Broader implications

The outcome of the Indian elections will have significant regional and global implications

Broader implications


T

he 18th general elections are under way in India. The electoral process will be completed in seven phases by June 1. Elections have been held in India almost on a regular basis since 1951-52 except for the delay caused by Indira Gandhi-led emergency (1975-77), which has been dubbed as India’s “first dictatorship” by Christophe Jaffrelot, a French political scientist. The Congress remained a dominant party in Indian politics till the 1970s. Though it formed governments in the Centre in the 1980s and 1990s, it lost its political aura and electoral outreach at the hands of rival parties such as the Bharatiya Janata Party. Under Narendra Modi, the BJP led National Democratic Alliance outclassed its rival electoral alliance, the United Progressive Alliance led by the Congress in the 2014 and 2019 general elections. This time the NDA will be facing the Congress-led Indian National Developmental Inclusive Alliance.

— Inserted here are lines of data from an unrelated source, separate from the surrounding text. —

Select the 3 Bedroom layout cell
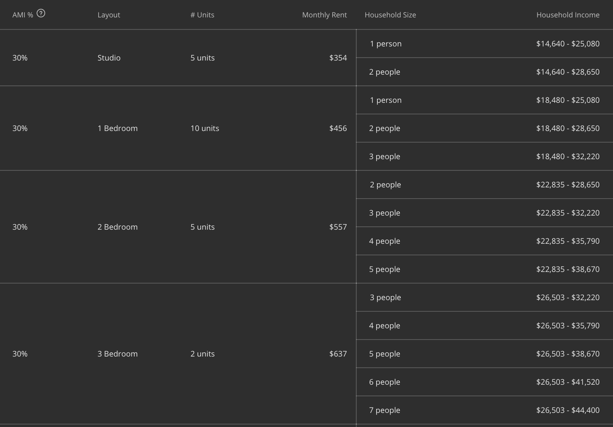This screenshot has height=427, width=613. 117,354
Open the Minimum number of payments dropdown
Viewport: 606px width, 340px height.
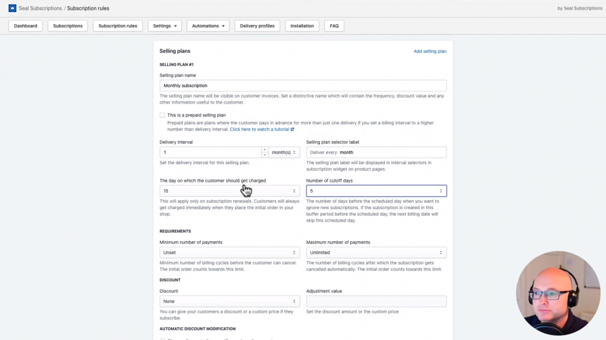tap(229, 252)
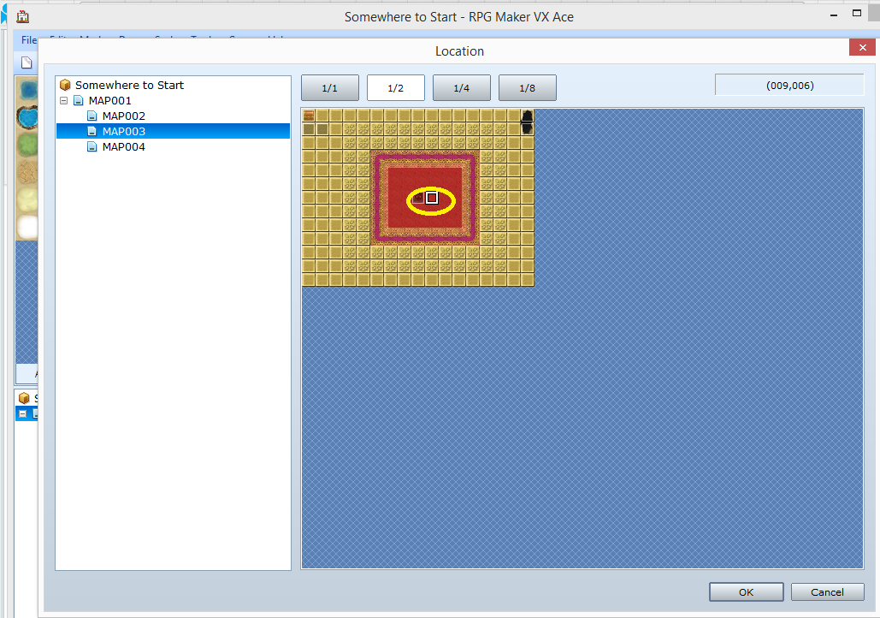The image size is (880, 618).
Task: Select the deep water tile in the tileset palette
Action: pos(27,90)
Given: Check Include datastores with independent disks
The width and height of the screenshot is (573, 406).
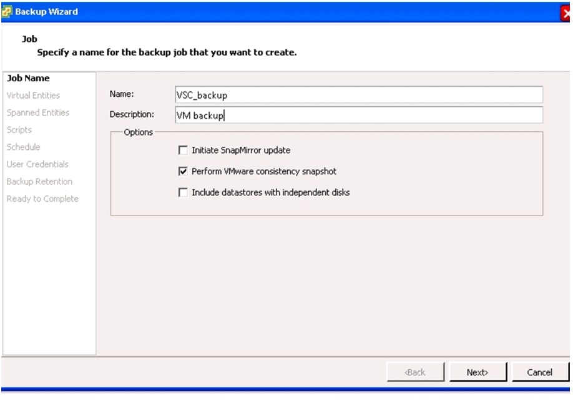Looking at the screenshot, I should click(x=183, y=192).
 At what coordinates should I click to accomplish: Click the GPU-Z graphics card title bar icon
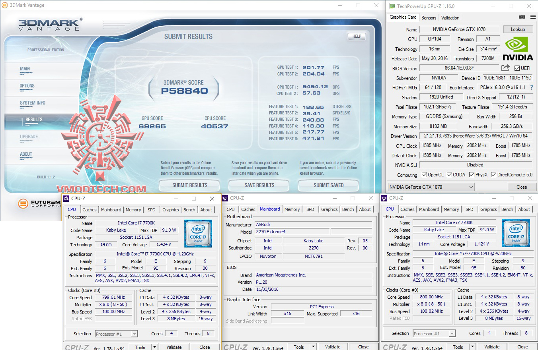tap(392, 6)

With respect to political competition and electoral campaign, the Modi/ BJP led NDA has projected its economic performance, i.e., India being the fifth largest economy, to attract votes across the country. However, Parakala Prabhakar, an economist and husband of BJP’s finance minister Nirmala Sitharaman, published a book The Crooked Timber of New India: Essays on a Republic in Crisis in which he posits that if the Modi-led BJP win, “it would mark the end of Indian democracy.” Importantly, he also criticised the Modi regime for fudging data on poverty reduction and unemployment the latter is on the rise in the final months of the Modi Sarkar.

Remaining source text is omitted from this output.